Why I’m Taking 1 Month Just to Pass Phase 1 in a Funded Account (And How to Fix It)

aking a month (or more) to pass Phase 1 isn’t necessarily a bad thing—but if it’s frustrating you or you keep running close to time limits, it usually points to a few specific issues. Let’s break it down.


Why Phase 1 Is Taking You So Long

1. You’re Risking Too Little Per Trade

This is the most common reason.

If your target is 8–10% and you’re risking 0.25–0.5% per trade with a 1:2 RR, the math simply doesn’t work fast:

Risk Per Trade RR Profit Per Win Wins Needed for 8% (approx.)
0.25% 1:2 0.5% ~16 net wins
0.5% 1:2 1% ~8 net wins
1% 1:2 2% ~4 net wins
1% 1:3 3% ~3 net wins

If you’re trading scared with tiny risk, you’ll need a huge number of clean wins—and that takes weeks.

2. You’re Overly Cautious After Losses

Many traders take 2–3 losses, then:

  • Reduce lot size drastically
  • Skip valid setups
  • Sit out for days

This “fear mode” stretches the challenge timeline massively. One bad week followed by a defensive week = half a month gone with near-zero progress.

3. You’re Cutting Winners Early (Sound Familiar?)

This connects directly to the losers-long-winners-fast problem. If your average winner is 0.5% and your average loser is 0.5%, you’re on a treadmill. You need asymmetric outcomes to hit the target efficiently.

4. You’re Trading Too Few Setups

Some traders go the opposite direction—so selective that they take 2–3 trades a week. That’s fine for a personal account, but with a profit target and (sometimes) a time limit, low frequency + low risk = slow grind.
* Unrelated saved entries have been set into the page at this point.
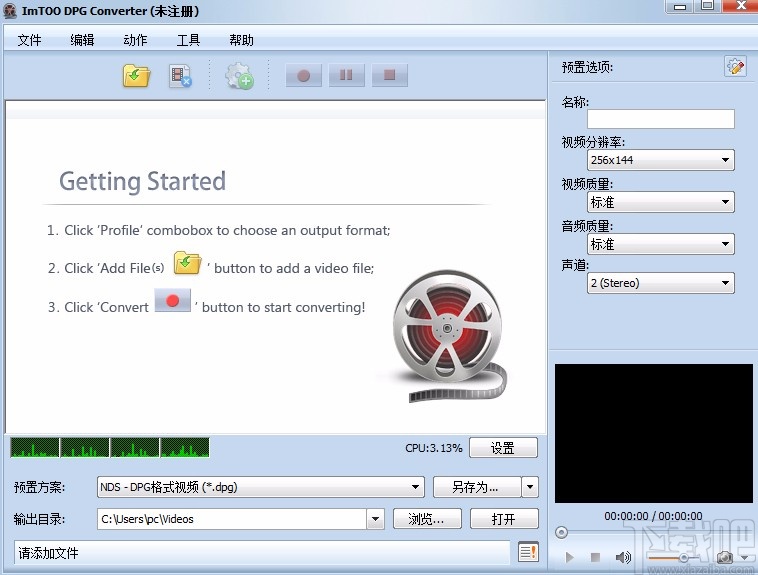Click the remove video file toolbar icon
The image size is (758, 575).
coord(180,76)
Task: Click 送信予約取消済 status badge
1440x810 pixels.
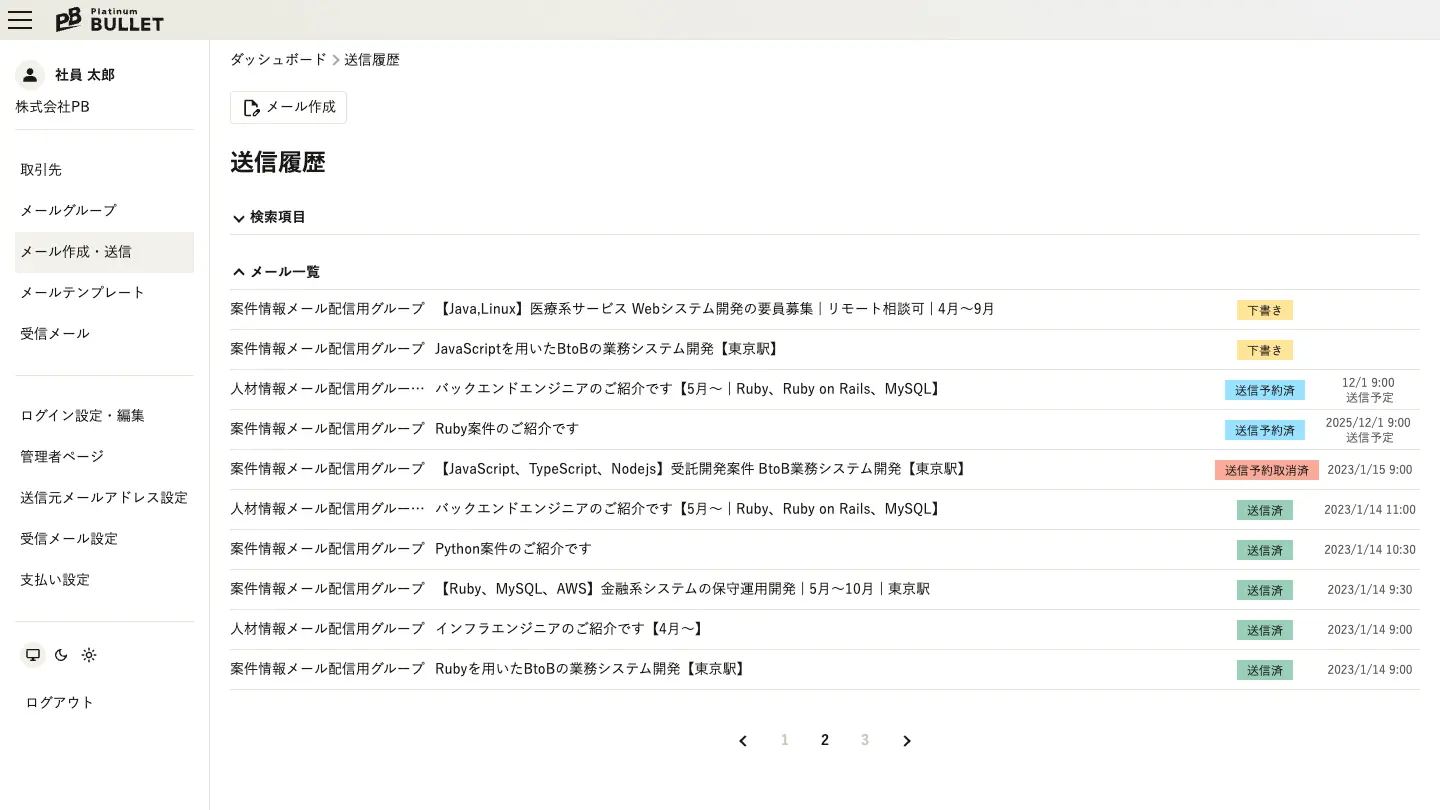Action: tap(1266, 470)
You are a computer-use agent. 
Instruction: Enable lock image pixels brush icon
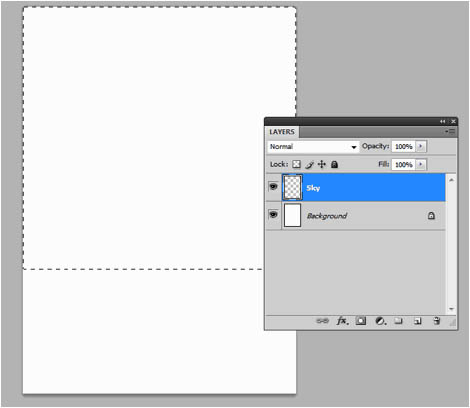pos(309,164)
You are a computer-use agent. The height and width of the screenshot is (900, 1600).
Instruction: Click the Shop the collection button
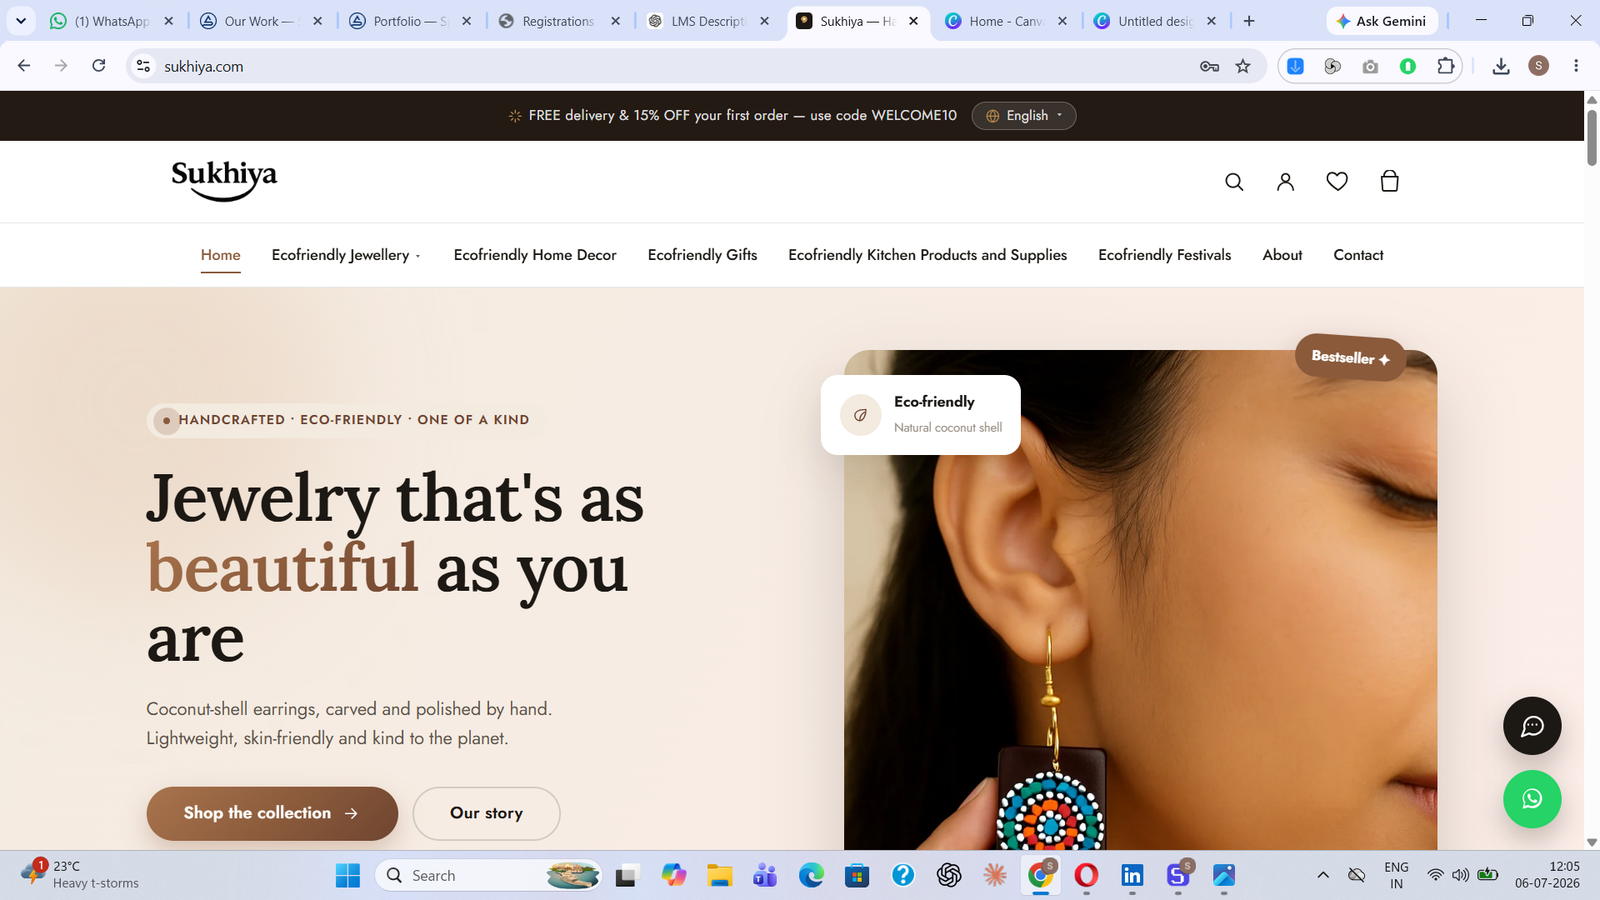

5. Giving Back Profits Mid-Challenge

You get to +5%, then a losing streak drags you back to +1%. This “two steps forward, one step back” cycle is usually caused by:

  • Increasing risk after wins (overconfidence)
  • Revenge trading after a red day
  • Trading outside your plan once you’re “close”

How to Fix It

Fix 1: Calculate Your Path Before You Start

Do the math upfront:

  • Target: 8%
  • Risk per trade: 1%
  • RR: 1:2 minimum
  • Realistic win rate: 45–50%

That means roughly 8–12 trades could get you there. Suddenly the challenge looks like a 2-week project, not a monthly grind.

Fix 2: Use Fixed, Meaningful Risk

Pick a consistent risk—0.75% to 1% is the sweet spot for most challenges. It’s:

  • Big enough to make real progress
  • Small enough that 4–5 losses won’t breach your daily drawdown

Don’t shrink it after losses. Don’t inflate it after wins. Consistency is the whole game.
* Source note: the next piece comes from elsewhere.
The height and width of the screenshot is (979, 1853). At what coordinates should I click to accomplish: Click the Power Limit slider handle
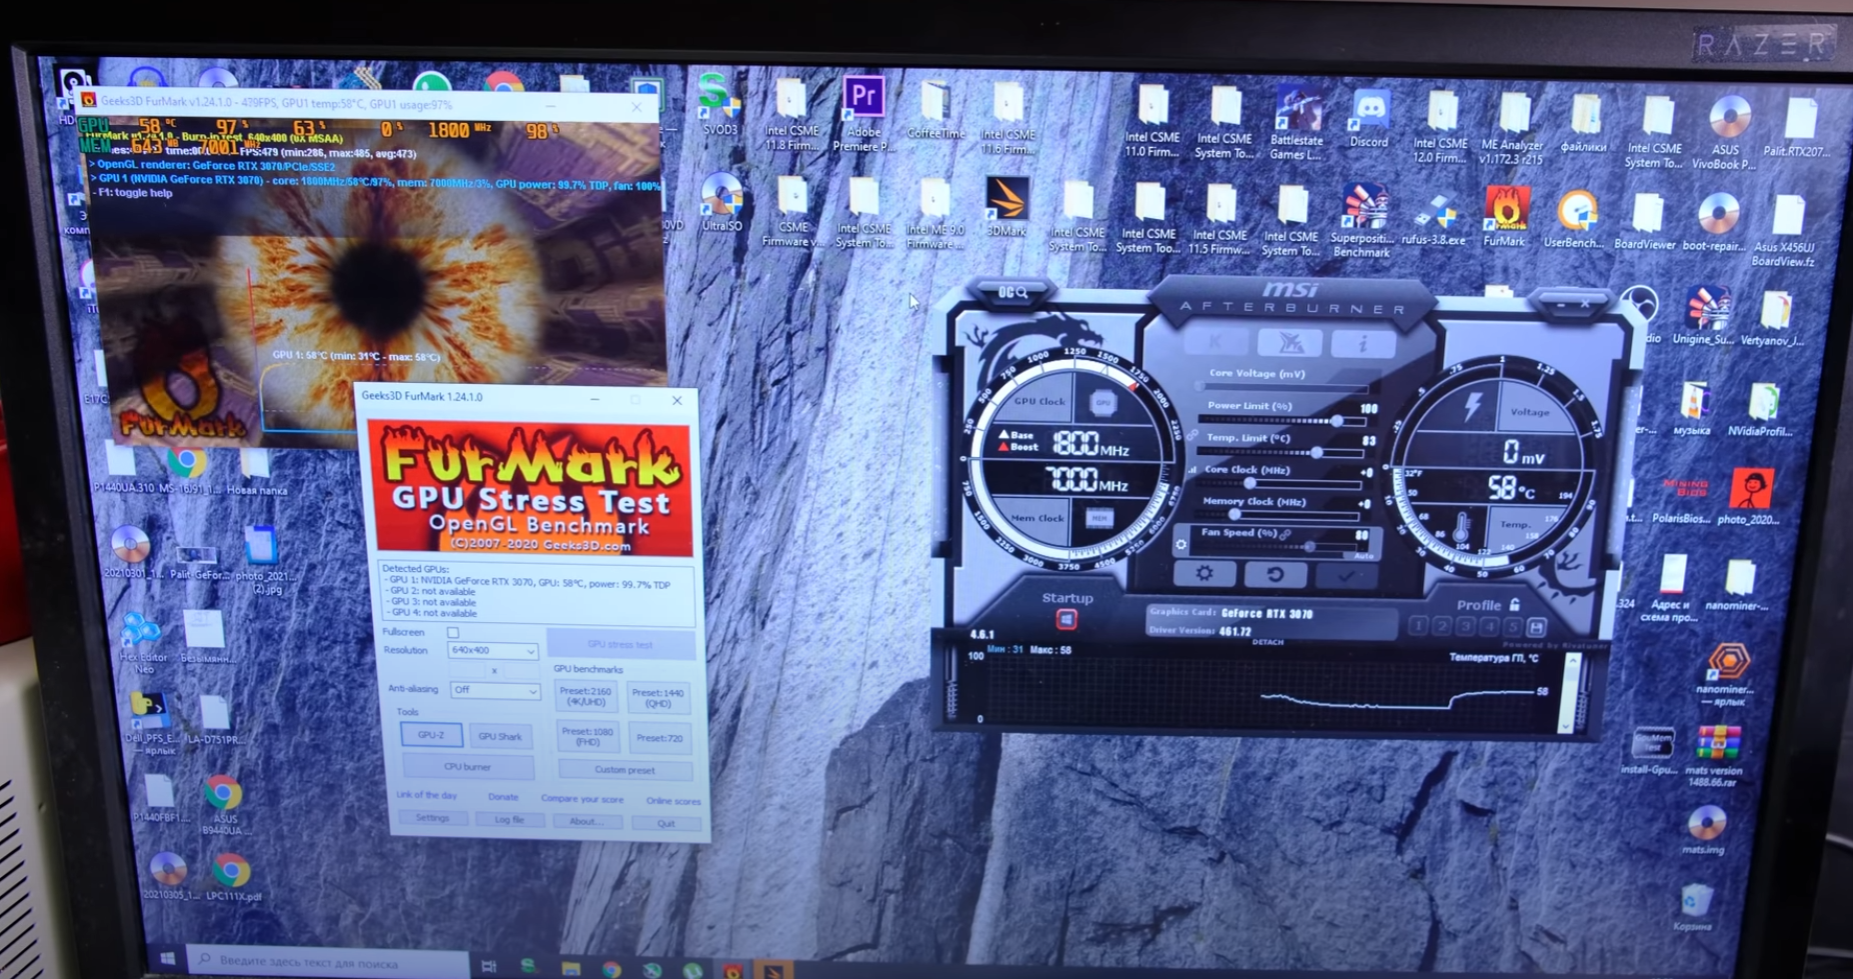tap(1336, 421)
Fix 3: Protect Your Progress With Milestones

Break the target into checkpoints:

  • At +3%: reduce risk slightly or tighten setup criteria
  • At +6%: only take A+ setups
  • At +7.5%: consider risking only from profits

This prevents the classic “was at +6%, now back to +1%” heartbreak.

Fix 4: Respect the Daily Drawdown Above Everything

Most challenge failures aren’t from the overall drawdown—they’re from the daily limit. Set a personal rule:

  • Max 2 losses per day, then stop
  • Never risk more than 40–50% of your daily drawdown in one session

Surviving is what lets you pass. You can’t hit a target from a blown account.

Fix 5: Stop Treating It Like a Sprint on Green Days

The paradox: traders go slow when losing and fast when winning—the opposite of what works. After a green day, don’t add “bonus trades.” Bank the progress and come back tomorrow.


The Honest Reframe

Here’s the thing though: one month to pass Phase 1 is not actually a failure. Most reputable prop firms have removed time limits precisely because rushing destroys traders. The people who pass in 3 days are often the same people who blow the funded account in week two, because they passed on aggression, not skill.

The real question isn’t “how do I pass faster?” It’s:

“Am I trading a system that would be profitable on a real account?”

If yes—the pass happens naturally, whether it takes 2 weeks or 5.
If no—passing faster just gets you to a funded account you’ll lose.


Quick Checklist

  •  Risk 0.75–1% per trade, consistently
  •  Minimum 1:2 RR on every setup
  •  Max 2 losses per day, then walk away
  •  Don’t shrink risk after losses out of fear
  •  Don’t add trades after big green days
  •  Protect profits with milestone rules
  •  Journal every trade to spot where time is leaking

Fix the risk sizing and the fear-driven inconsistency, and you’ll likely find Phase 1 compresses from a month to 2–3 weeks—without trading any differently in terms of strategy.